:: Task objective ::
Give back an exact copy of the lines in the records below, from the line that has "the middle menu" through the line that has "Task: Select the ResourceType column header", and nothing besides.

:: Supplied material ::
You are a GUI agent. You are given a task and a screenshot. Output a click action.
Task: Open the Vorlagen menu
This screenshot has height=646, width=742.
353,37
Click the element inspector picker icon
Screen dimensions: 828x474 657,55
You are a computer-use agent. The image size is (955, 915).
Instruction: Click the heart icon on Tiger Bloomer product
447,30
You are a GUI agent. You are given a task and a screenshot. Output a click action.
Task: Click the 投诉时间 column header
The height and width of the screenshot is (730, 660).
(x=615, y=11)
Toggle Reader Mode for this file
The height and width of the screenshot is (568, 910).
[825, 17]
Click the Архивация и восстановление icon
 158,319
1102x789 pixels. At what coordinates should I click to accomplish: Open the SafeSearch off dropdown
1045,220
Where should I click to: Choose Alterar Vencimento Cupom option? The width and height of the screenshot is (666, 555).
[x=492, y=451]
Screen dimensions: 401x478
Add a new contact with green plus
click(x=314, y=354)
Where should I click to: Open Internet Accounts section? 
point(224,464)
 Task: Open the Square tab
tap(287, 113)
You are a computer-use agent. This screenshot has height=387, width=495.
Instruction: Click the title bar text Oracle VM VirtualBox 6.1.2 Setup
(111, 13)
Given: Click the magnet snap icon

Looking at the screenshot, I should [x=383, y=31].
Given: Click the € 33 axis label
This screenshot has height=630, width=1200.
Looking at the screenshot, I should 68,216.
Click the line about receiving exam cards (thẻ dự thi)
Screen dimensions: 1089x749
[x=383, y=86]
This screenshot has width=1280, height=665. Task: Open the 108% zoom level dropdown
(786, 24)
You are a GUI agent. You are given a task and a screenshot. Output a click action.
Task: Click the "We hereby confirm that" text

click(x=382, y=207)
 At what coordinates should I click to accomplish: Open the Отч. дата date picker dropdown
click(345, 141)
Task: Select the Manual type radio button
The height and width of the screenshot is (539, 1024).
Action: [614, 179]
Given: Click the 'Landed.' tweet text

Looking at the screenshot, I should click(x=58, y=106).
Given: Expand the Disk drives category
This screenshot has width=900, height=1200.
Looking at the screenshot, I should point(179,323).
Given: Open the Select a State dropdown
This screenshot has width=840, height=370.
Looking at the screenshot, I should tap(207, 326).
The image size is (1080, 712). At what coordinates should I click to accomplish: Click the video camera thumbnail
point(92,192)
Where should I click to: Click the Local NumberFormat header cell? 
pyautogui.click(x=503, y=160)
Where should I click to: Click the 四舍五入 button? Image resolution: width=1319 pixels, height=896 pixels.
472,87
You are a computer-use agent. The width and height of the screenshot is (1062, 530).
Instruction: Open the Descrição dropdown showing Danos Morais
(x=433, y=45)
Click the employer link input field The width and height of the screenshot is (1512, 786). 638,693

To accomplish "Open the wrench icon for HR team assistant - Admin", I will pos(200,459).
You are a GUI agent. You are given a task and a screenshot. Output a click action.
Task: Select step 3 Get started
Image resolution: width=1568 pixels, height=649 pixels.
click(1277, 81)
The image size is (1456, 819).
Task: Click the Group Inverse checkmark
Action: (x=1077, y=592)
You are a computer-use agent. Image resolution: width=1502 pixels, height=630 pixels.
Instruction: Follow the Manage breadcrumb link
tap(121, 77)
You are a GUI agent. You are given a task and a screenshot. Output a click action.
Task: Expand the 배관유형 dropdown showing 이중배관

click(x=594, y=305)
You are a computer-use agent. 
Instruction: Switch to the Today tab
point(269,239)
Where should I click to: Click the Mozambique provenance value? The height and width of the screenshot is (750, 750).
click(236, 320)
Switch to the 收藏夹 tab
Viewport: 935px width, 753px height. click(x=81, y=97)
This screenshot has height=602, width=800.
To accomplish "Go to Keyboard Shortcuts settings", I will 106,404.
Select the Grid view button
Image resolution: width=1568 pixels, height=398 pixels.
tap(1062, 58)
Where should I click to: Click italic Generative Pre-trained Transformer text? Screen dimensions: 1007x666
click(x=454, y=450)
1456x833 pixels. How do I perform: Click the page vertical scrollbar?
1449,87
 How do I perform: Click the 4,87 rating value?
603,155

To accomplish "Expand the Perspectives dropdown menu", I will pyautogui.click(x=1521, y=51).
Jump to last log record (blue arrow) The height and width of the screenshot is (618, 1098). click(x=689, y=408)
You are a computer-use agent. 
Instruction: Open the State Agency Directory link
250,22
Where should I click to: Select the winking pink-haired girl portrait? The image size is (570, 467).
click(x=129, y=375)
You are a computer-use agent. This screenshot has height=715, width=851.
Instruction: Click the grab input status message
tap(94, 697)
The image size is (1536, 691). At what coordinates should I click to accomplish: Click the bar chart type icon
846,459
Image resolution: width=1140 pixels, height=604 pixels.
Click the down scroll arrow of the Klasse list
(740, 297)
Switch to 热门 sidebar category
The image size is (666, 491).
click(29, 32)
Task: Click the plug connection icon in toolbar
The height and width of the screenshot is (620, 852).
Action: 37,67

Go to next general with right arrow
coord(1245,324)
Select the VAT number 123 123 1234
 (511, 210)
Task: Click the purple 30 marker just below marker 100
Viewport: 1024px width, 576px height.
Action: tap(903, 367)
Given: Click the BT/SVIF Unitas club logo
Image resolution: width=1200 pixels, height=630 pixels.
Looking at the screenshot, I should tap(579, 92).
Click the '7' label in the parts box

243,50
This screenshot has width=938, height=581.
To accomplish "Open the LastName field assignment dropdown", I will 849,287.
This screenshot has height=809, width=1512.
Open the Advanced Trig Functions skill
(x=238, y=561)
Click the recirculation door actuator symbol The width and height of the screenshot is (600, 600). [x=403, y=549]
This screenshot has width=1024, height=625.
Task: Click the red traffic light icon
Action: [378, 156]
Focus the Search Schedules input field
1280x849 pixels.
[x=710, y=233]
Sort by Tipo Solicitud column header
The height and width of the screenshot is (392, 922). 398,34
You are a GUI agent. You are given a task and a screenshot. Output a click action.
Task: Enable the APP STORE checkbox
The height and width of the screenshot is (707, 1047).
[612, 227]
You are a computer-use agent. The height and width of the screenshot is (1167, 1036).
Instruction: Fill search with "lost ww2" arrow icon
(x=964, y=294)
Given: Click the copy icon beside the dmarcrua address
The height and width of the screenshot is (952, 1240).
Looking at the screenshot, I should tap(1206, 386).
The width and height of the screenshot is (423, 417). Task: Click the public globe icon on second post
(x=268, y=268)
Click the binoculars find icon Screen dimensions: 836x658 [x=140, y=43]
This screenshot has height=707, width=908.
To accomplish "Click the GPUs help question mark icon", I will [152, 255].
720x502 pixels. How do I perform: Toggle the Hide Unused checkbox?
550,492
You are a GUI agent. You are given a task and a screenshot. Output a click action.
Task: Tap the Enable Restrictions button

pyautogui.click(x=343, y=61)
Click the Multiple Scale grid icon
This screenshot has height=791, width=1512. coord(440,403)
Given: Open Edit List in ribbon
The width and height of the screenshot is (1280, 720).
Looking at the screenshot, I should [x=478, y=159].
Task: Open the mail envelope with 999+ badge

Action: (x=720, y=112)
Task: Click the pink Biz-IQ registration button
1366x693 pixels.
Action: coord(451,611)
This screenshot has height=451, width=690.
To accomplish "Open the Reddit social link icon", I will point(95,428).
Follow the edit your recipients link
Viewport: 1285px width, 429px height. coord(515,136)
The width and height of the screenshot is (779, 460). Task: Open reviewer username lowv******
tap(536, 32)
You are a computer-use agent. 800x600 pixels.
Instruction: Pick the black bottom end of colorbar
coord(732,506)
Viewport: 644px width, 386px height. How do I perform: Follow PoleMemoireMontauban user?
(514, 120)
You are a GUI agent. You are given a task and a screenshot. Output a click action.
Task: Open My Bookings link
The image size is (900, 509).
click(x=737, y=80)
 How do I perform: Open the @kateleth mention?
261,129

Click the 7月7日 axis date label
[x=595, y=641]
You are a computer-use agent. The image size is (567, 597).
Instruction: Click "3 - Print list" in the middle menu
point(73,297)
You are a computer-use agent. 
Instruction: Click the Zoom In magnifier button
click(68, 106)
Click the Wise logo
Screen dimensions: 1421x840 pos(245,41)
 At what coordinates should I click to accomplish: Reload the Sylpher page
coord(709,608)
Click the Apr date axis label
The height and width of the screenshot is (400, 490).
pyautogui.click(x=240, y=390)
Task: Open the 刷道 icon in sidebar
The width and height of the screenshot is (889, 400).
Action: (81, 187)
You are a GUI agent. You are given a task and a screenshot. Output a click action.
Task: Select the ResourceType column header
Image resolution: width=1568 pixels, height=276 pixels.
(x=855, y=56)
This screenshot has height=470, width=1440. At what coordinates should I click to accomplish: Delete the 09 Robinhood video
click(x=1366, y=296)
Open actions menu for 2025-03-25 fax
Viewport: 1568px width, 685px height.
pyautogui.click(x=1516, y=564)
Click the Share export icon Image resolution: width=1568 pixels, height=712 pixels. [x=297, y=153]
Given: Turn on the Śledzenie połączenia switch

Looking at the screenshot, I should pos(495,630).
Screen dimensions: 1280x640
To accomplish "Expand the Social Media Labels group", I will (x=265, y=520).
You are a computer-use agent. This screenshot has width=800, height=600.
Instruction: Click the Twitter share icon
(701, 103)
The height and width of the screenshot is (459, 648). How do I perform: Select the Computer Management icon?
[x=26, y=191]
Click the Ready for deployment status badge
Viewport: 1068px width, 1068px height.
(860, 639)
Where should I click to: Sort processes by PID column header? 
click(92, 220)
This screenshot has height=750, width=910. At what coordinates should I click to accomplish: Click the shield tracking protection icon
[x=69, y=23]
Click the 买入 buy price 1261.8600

:: The answer ::
Instruction: Click "3 - Print list" in the middle menu
point(73,297)
You are a computer-use agent. 
Instruction: Click the Zoom In magnifier button
click(68, 106)
Click the Wise logo
Screen dimensions: 1421x840 pos(245,41)
 At what coordinates should I click to accomplish: Reload the Sylpher page
coord(709,608)
Click the Apr date axis label
The height and width of the screenshot is (400, 490).
pyautogui.click(x=240, y=390)
Task: Open the 刷道 icon in sidebar
The width and height of the screenshot is (889, 400).
Action: (81, 187)
You are a GUI agent. You are given a task and a screenshot. Output a click action.
Task: Select the ResourceType column header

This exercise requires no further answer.